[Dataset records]

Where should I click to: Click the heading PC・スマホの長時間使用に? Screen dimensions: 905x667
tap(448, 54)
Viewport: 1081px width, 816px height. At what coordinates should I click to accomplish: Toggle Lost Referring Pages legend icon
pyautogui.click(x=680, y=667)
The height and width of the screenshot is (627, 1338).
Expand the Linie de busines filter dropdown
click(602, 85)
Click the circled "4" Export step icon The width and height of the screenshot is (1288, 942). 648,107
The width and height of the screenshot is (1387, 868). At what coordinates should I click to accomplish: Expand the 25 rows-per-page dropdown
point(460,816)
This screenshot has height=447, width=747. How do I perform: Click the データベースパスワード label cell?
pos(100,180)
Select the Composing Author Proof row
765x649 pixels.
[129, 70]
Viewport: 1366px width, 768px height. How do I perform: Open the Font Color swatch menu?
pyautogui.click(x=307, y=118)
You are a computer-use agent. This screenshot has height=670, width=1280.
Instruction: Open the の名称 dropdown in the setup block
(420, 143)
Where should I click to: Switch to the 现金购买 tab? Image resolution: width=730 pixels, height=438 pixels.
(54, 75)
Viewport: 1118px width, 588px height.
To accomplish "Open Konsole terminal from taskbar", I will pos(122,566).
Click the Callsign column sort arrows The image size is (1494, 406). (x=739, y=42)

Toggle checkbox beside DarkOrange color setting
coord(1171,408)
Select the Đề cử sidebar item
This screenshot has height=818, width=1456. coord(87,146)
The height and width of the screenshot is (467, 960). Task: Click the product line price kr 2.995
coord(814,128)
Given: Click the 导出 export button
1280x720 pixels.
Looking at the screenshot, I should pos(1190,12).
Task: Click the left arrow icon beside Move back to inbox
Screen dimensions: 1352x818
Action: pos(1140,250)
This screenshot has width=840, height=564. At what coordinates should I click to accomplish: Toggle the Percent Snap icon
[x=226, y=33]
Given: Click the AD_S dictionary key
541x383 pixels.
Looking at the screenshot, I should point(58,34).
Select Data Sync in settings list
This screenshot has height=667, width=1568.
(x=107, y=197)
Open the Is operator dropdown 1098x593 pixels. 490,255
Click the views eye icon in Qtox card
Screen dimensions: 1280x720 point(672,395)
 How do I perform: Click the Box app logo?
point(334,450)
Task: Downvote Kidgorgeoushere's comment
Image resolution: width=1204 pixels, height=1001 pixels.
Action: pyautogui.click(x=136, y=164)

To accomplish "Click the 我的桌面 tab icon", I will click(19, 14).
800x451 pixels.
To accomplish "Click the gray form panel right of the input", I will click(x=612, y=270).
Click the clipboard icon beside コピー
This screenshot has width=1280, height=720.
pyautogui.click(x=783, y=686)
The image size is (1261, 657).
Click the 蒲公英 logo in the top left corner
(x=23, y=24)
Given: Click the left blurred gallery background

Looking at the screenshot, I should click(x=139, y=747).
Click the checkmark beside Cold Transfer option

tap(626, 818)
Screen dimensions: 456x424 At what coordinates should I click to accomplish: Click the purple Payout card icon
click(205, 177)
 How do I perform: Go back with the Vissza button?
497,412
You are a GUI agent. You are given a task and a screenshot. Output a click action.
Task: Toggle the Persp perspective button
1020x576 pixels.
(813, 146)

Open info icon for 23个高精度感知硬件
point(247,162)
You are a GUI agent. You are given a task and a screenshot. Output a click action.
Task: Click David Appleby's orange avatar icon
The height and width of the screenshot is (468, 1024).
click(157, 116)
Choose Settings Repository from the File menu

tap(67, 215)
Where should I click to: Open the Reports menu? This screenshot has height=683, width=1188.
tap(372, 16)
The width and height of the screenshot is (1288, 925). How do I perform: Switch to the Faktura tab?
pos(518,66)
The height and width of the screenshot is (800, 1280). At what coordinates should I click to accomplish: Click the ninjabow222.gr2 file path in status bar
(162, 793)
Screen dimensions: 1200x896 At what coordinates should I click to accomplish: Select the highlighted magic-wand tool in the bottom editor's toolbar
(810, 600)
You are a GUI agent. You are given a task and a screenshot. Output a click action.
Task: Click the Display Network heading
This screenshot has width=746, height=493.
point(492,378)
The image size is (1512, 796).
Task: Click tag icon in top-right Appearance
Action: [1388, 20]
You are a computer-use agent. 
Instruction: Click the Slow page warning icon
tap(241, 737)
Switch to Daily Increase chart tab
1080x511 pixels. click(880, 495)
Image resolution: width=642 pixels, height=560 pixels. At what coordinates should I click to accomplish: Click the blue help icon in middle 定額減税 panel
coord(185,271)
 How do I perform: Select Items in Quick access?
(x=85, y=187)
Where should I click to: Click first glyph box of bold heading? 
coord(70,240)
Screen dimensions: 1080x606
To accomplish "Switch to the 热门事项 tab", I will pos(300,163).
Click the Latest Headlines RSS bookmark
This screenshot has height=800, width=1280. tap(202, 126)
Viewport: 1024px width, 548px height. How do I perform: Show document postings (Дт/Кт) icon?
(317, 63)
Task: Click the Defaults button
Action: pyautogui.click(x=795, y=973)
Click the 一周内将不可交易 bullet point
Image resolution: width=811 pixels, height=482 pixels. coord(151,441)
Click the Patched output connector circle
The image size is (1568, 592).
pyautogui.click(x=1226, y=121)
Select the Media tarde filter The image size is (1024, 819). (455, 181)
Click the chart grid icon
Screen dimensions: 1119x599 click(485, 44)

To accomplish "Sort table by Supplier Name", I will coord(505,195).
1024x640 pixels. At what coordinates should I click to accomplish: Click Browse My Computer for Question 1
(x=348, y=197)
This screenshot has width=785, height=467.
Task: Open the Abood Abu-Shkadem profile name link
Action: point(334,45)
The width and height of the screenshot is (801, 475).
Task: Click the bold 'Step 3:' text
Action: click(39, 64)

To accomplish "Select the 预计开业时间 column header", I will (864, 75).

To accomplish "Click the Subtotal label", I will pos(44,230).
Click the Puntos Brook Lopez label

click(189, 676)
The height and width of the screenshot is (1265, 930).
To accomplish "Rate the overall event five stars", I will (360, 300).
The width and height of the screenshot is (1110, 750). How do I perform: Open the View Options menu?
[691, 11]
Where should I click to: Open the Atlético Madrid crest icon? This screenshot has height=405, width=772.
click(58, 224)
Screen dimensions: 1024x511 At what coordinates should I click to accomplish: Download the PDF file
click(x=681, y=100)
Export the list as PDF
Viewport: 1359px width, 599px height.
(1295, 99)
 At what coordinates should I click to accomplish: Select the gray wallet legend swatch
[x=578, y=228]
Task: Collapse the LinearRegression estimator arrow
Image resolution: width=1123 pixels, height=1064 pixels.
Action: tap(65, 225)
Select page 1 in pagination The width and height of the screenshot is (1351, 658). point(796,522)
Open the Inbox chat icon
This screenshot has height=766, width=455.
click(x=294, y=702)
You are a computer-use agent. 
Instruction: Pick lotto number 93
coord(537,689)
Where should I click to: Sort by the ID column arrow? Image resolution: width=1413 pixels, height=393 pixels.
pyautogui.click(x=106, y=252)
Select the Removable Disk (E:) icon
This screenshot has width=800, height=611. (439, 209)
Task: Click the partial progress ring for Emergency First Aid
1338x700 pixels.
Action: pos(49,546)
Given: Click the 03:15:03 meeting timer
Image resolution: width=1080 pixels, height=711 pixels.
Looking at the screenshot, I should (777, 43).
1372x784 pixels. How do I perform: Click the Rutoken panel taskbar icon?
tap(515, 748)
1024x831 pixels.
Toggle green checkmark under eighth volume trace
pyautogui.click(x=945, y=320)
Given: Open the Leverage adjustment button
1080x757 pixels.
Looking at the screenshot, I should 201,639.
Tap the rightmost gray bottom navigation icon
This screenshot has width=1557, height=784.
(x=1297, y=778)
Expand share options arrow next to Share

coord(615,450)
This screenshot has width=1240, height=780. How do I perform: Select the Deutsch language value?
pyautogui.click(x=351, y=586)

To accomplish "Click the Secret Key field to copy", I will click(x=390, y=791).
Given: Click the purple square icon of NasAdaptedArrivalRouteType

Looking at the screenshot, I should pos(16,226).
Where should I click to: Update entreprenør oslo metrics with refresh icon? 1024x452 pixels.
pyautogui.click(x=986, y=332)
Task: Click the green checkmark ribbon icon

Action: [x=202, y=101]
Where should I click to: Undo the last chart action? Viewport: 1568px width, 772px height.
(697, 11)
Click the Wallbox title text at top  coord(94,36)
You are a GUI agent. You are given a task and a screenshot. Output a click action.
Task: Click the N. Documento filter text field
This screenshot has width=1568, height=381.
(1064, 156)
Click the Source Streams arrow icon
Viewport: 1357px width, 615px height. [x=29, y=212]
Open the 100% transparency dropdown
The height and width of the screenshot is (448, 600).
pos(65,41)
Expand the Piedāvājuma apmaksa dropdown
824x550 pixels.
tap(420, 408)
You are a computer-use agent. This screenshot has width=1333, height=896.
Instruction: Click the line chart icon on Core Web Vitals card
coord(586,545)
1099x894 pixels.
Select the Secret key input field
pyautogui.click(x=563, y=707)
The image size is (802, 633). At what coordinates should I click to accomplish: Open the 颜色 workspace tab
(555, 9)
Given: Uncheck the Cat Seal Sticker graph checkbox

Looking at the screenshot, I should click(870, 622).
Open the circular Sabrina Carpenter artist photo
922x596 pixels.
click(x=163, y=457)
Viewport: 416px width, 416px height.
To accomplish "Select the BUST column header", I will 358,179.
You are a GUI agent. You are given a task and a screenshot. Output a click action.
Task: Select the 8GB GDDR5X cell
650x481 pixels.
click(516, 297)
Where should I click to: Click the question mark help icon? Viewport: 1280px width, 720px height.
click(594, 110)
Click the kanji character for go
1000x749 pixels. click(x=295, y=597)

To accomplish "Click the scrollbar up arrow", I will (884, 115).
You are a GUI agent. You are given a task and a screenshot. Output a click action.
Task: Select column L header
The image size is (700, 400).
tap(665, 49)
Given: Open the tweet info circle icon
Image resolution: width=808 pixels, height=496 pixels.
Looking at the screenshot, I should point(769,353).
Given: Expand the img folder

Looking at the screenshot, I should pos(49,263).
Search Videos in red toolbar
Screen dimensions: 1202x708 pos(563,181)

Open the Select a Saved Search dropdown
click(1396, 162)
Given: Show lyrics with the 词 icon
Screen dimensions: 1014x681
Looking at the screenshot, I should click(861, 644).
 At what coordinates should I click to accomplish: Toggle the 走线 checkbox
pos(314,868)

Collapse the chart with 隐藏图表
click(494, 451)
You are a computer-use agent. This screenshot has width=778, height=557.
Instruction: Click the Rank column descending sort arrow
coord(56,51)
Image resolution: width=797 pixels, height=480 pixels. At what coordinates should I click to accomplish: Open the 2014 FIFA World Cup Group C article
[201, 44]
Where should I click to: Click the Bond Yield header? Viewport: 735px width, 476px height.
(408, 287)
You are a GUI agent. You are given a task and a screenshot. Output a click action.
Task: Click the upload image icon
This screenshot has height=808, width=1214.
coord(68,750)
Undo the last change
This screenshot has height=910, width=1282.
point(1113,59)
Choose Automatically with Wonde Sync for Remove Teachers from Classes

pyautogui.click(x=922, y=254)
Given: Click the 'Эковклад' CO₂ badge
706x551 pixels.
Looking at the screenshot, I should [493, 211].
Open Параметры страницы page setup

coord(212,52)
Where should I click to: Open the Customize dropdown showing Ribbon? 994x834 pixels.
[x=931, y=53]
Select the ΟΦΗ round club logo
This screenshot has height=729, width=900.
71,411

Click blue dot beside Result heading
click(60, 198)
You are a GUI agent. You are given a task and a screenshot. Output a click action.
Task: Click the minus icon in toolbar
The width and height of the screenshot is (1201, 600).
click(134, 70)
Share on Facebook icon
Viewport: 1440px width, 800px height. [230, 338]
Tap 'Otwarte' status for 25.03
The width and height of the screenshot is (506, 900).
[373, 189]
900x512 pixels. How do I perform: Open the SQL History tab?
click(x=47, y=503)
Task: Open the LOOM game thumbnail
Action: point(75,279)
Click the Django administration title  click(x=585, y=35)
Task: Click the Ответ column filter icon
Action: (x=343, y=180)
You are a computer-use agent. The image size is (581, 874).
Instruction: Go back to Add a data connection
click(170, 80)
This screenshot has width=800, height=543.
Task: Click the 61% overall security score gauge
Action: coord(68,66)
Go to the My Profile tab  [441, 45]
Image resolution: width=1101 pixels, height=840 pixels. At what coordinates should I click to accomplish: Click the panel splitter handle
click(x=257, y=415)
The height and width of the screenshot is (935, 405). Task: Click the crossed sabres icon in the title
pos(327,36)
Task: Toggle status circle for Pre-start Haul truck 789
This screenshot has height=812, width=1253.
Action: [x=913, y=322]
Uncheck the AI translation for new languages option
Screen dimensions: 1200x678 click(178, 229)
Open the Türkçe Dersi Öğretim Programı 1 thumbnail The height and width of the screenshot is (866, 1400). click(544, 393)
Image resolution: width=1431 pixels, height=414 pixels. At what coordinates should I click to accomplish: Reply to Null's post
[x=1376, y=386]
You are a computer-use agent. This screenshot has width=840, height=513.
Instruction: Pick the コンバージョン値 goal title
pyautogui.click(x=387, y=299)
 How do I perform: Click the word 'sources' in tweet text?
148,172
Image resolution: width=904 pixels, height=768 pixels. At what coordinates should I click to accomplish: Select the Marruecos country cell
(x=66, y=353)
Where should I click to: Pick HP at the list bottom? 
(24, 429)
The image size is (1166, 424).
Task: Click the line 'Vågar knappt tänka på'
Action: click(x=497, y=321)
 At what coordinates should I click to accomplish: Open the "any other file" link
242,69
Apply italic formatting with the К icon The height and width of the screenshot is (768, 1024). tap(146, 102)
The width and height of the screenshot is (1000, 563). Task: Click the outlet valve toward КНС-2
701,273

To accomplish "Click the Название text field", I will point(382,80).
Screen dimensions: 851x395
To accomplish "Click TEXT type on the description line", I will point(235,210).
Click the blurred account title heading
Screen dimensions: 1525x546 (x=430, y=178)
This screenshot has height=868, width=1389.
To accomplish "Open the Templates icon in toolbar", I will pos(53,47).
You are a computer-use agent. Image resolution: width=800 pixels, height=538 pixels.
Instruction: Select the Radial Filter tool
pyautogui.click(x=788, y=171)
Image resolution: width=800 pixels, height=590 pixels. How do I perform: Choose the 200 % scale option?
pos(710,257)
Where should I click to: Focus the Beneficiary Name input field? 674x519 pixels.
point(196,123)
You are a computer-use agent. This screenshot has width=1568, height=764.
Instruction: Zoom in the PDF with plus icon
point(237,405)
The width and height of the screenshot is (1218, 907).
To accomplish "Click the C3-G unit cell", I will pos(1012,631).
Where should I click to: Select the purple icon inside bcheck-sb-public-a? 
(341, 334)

▸ What to work on: Retype only the lines above between the line with "Image resolution: width=642" and the line with "Select the Media", counting those two lines as well, and keep every character as it is.

▸ Written answer:
Image resolution: width=642 pixels, height=560 pixels. At what coordinates should I click to accomplish: Click the blue help icon in middle 定額減税 panel
coord(185,271)
 How do I perform: Select Items in Quick access?
(x=85, y=187)
Where should I click to: Click first glyph box of bold heading? 
coord(70,240)
Screen dimensions: 1080x606
To accomplish "Switch to the 热门事项 tab", I will pos(300,163).
Click the Latest Headlines RSS bookmark
This screenshot has height=800, width=1280. tap(202, 126)
Viewport: 1024px width, 548px height. How do I perform: Show document postings (Дт/Кт) icon?
(317, 63)
Task: Click the Defaults button
Action: pyautogui.click(x=795, y=973)
Click the 一周内将不可交易 bullet point
Image resolution: width=811 pixels, height=482 pixels. coord(151,441)
Click the Patched output connector circle
The image size is (1568, 592).
pyautogui.click(x=1226, y=121)
Select the Media tarde filter The image size is (1024, 819). (455, 181)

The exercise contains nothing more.